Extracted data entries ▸
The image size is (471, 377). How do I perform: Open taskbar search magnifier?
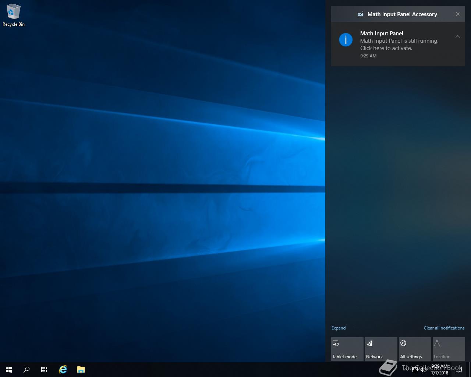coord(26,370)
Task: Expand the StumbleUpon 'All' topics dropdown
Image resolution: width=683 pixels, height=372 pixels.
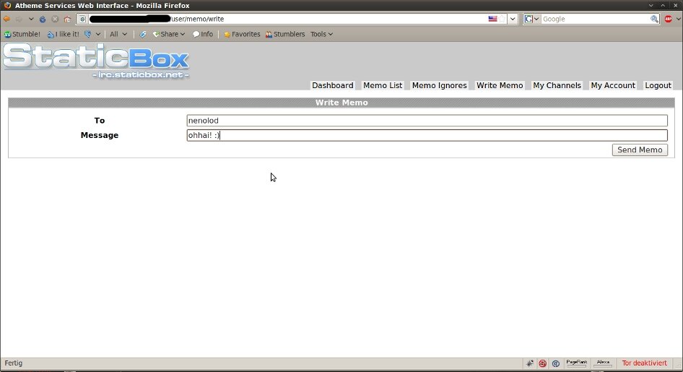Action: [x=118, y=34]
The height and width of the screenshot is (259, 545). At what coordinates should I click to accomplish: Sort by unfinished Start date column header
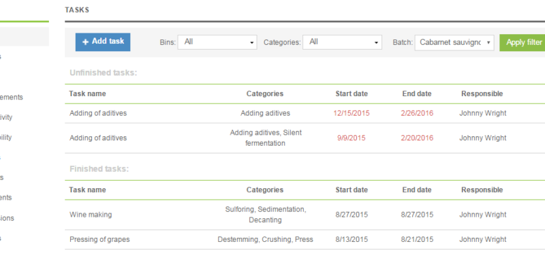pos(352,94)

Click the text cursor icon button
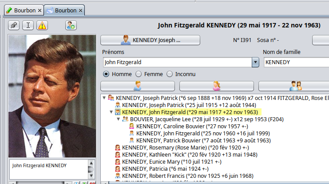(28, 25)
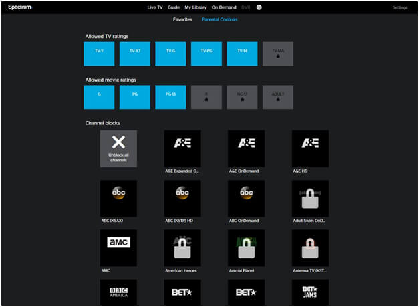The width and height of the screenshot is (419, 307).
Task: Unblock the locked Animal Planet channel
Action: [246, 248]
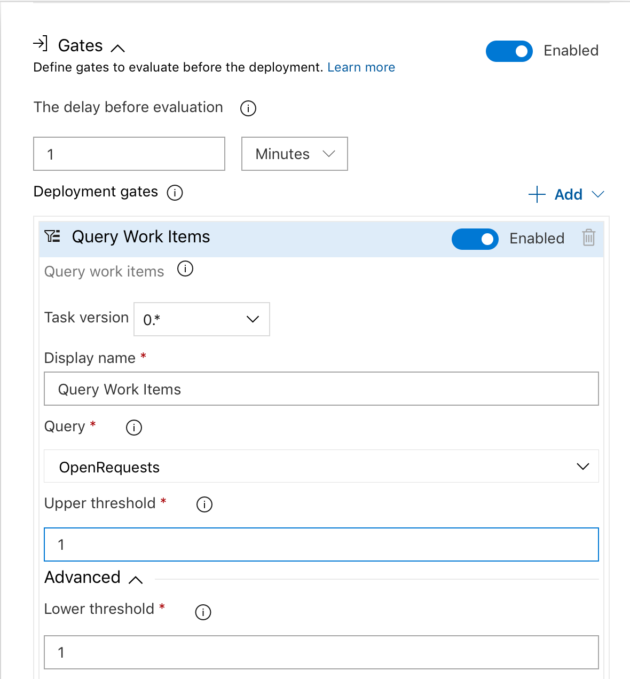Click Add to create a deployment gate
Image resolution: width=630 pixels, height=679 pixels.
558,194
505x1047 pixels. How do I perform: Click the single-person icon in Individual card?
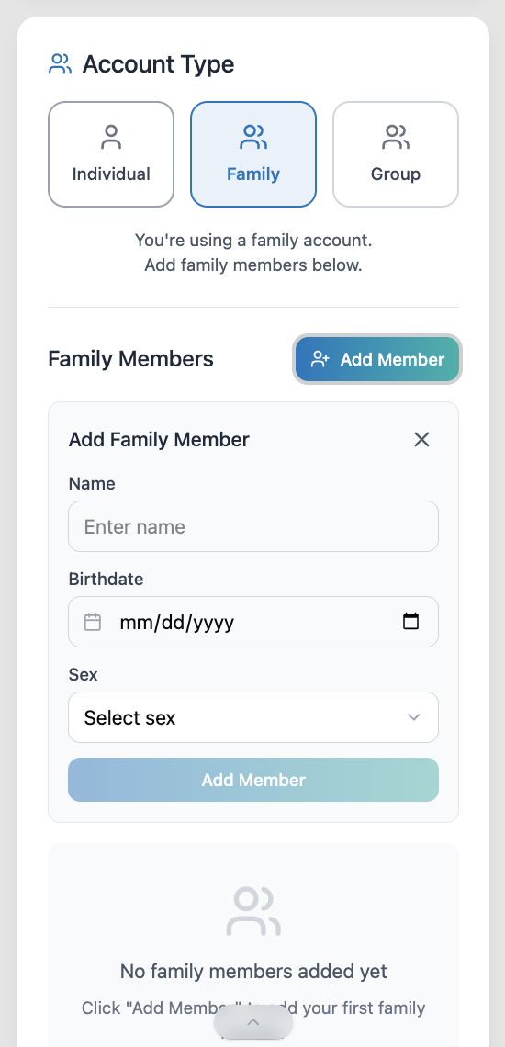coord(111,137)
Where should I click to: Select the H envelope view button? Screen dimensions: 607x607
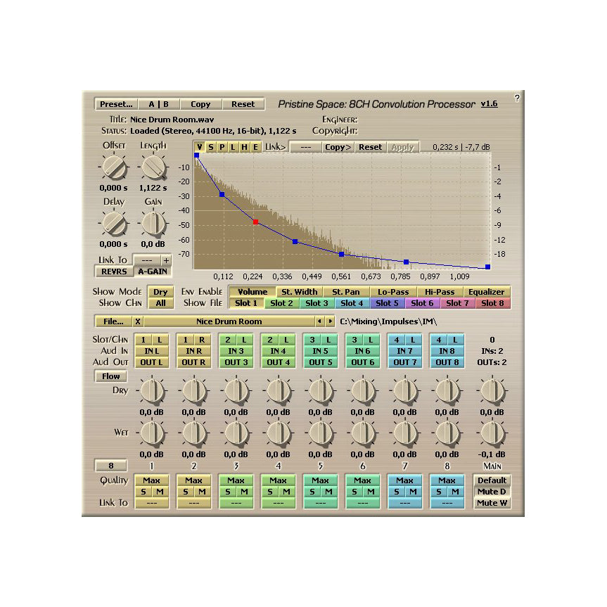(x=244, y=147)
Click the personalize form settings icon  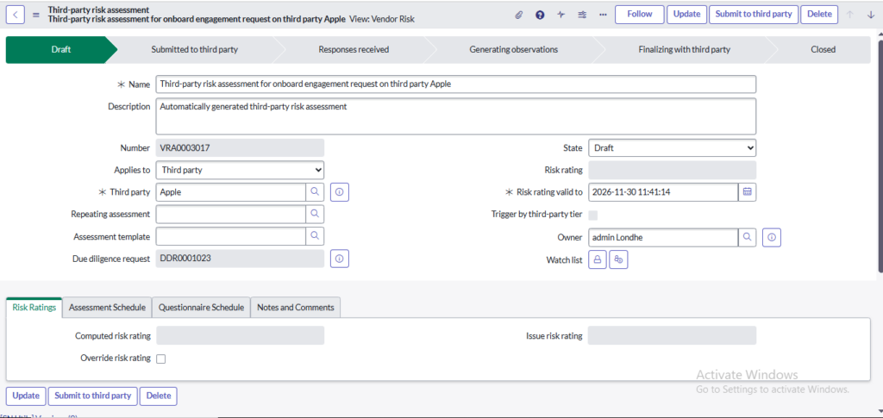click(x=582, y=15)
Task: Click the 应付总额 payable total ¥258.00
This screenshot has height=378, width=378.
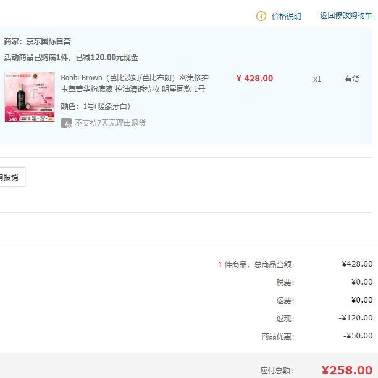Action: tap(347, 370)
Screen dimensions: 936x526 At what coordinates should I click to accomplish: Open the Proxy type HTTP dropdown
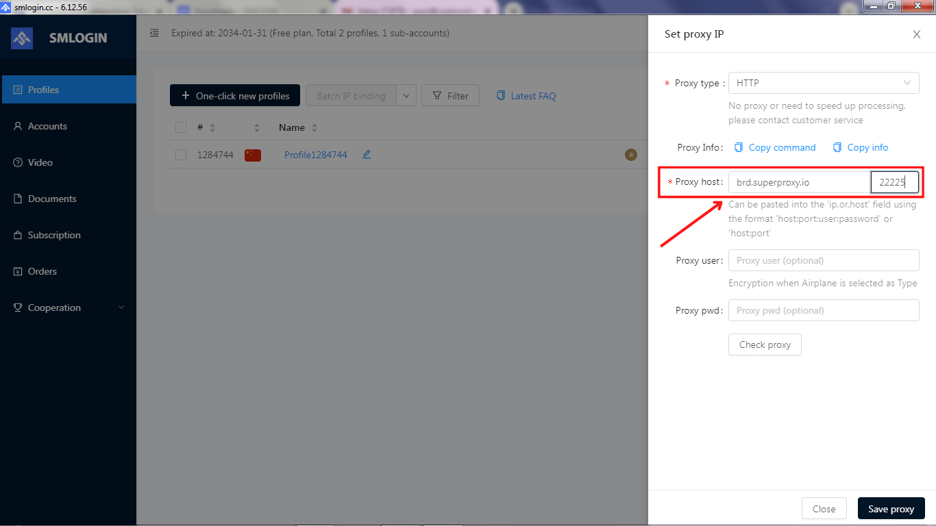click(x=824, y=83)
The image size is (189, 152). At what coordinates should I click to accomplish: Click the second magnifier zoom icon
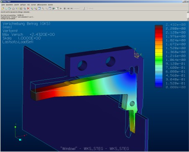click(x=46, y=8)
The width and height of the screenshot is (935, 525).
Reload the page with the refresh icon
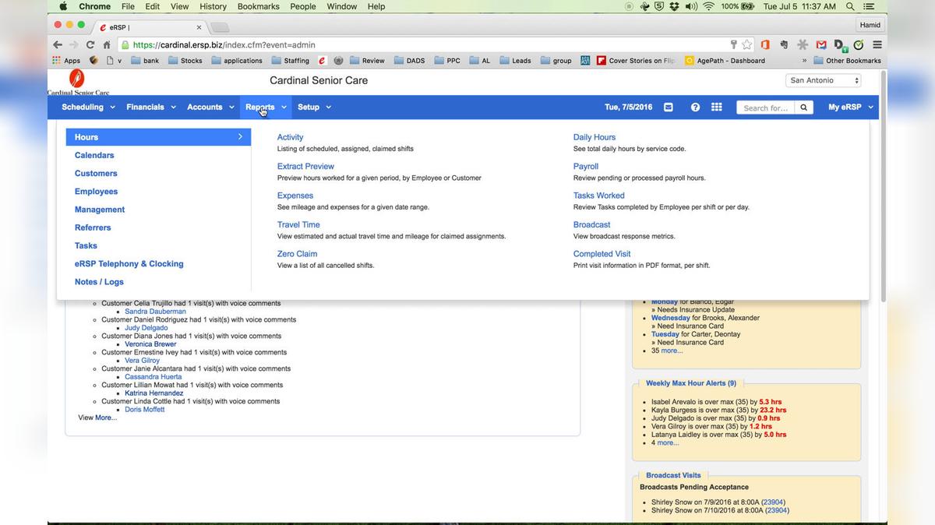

* * *

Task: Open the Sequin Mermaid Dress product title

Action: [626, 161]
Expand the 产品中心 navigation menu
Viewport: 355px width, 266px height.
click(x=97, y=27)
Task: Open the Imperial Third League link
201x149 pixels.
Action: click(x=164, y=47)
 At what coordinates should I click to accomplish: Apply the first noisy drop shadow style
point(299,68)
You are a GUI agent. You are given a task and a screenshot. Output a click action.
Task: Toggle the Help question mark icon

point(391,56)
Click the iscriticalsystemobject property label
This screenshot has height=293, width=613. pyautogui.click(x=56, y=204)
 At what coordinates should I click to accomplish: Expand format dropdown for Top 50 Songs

Try it ▸
Retype only the stretch of lines above starting at the one with "Task: Open the Sequin" and stopping at the one with "At what coordinates should I click to accomplish: Expand", exactly as written, with both kept.

Solved problem ▸
Task: Open the Sequin Mermaid Dress product title

Action: [626, 161]
Expand the 产品中心 navigation menu
Viewport: 355px width, 266px height.
click(x=97, y=27)
Task: Open the Imperial Third League link
201x149 pixels.
Action: click(x=164, y=47)
 At what coordinates should I click to accomplish: Apply the first noisy drop shadow style
point(299,68)
You are a GUI agent. You are given a task and a screenshot. Output a click action.
Task: Toggle the Help question mark icon

point(391,56)
Click the iscriticalsystemobject property label
This screenshot has height=293, width=613. pyautogui.click(x=56, y=204)
 At what coordinates should I click to accomplish: Expand format dropdown for Top 50 Songs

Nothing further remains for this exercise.